Pour bâtir un écosystème fort, Grégoire Baillargeon est d’avis que les gouvernements doivent appuyer les acteurs locaux, mais aussi les acteurs internationaux. Son opinion se distingue de celle de son vis-à-vis de la Banque Nationale, Laurent Ferreira.

En septembre dernier, le grand patron de la Banque Nationale avait affirmé qu’Ottawa et Québec devraient soutenir les entreprises canadiennes avant d’accorder des subventions aux entreprises étrangères pour développer la filière batterie, car il croit que ces subventions profitent aux actionnaires étrangers et doute que ce modèle soit réellement créateur de richesse ici.

PHOTO MARTIN TREMBLAY, LA PRESSE

Grégoire Baillargeon, grand patron de la BMO pour le Québec

Grégoire Baillargeon a utilisé la tribune qui lui était offerte lundi pour lancer un appel à l’action.

« Hydro-Québec nous a faits maîtres chez nous, mais imaginez devenir maîtres du jeu, au-delà de nos frontières », dit-il.

Le Québec est à la croisée des chemins et peut se positionner pour que les décennies à venir soient les plus prospères de son histoire.

Grégoire Baillargeon, grand patron de la BMO pour le Québec

Au cours des dernières décennies, notre hydroélectricité a su attirer des industries grâce à son faible coût, souligne M. Baillargeon. « Ce temps est révolu. Nos électrons sont maintenant attirants parce qu’ils sont renouvelables. Une ressource précieuse. Un avantage marqué », dit-il.

« À l’échelle mondiale, plus de la moitié des efforts de décarbonation pour atteindre la carboneutralité se feront grâce à l’électrification. En deux étapes. La première, décarboner la production électrique en remplaçant les centrales au charbon et au gaz encore très présentes dans la plupart des économies du monde. La deuxième, en électrifiant transports, immobilier et industries avec cette électricité verte. »

Ce qu’il appelle la « grille verte » est, dit-il, un avantage marqué pour les entrepreneurs du Québec en matière d’innovation en électrification. « C’est eux qui exporteront notre savoir. Les FLO, les Polara, les Brainbox, les dcbel, les vadiMAP, les Girardin, les Lion, et bien d’autres. »

Prise de conscience mondiale

Grégoire Baillargeon souligne que notre énergie attire de nouvelles industries.

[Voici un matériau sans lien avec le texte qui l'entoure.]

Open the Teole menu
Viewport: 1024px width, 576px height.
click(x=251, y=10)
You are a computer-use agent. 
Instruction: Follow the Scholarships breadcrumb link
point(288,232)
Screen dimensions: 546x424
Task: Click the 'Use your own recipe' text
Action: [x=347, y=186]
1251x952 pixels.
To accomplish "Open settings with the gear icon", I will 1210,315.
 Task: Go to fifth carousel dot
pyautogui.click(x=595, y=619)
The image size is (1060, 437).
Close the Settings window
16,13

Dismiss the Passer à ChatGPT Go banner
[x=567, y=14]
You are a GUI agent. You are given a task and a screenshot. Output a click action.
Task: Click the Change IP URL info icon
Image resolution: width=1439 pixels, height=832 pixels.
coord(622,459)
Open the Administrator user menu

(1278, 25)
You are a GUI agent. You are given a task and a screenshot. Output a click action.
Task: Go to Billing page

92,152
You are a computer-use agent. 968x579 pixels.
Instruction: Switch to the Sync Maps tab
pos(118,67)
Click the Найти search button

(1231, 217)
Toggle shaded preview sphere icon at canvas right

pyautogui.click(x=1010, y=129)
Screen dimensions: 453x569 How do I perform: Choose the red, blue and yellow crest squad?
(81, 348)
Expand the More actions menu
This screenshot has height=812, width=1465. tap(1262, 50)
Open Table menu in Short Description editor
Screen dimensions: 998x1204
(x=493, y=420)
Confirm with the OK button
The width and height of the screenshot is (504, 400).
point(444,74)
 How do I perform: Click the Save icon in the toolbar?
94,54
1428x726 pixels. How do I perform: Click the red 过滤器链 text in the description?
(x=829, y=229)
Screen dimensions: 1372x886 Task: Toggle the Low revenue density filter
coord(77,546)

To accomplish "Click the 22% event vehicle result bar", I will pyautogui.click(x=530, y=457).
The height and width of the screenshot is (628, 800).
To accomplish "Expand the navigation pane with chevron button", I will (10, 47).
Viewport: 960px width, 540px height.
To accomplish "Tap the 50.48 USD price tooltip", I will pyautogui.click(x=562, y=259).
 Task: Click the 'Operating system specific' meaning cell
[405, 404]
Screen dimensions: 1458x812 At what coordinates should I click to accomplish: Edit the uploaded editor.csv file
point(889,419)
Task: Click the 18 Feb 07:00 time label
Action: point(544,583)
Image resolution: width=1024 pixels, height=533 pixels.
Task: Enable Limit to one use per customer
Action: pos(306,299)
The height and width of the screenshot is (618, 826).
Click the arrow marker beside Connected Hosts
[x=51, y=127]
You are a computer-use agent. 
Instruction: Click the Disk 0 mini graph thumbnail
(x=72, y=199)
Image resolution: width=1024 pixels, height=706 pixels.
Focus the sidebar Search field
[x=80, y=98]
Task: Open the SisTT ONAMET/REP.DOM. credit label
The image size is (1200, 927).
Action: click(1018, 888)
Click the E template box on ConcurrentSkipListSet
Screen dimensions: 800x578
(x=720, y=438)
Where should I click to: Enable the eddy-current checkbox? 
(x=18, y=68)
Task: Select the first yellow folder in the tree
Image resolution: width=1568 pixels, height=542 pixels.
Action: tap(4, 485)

« Le monde entier prend conscience du fait que l’électricité du Québec est 100 % verte. Une juridiction stable, éduquée et connectée aux deux océans, desservie par le Saint-Laurent, par les routes et les chemins de fer, et contiguë au plus grand marché du monde occidental. Où d’autre pouvez-vous trouver une telle combinaison ? »

L’orientation de la politique industrielle ne devrait donc, selon lui, surprendre personne.

Le monde aura besoin de batteries. Les énergies éolienne et solaire sont vertes, mais requièrent du stockage. Beaucoup de stockage. En parallèle, la réglementation à l’échelle mondiale pousse la flotte de 1,4 milliard de voitures dans le monde vers l’électrique. Toutes ces batteries doivent être produites avec de l’électricité verte. Sinon, à quoi bon ?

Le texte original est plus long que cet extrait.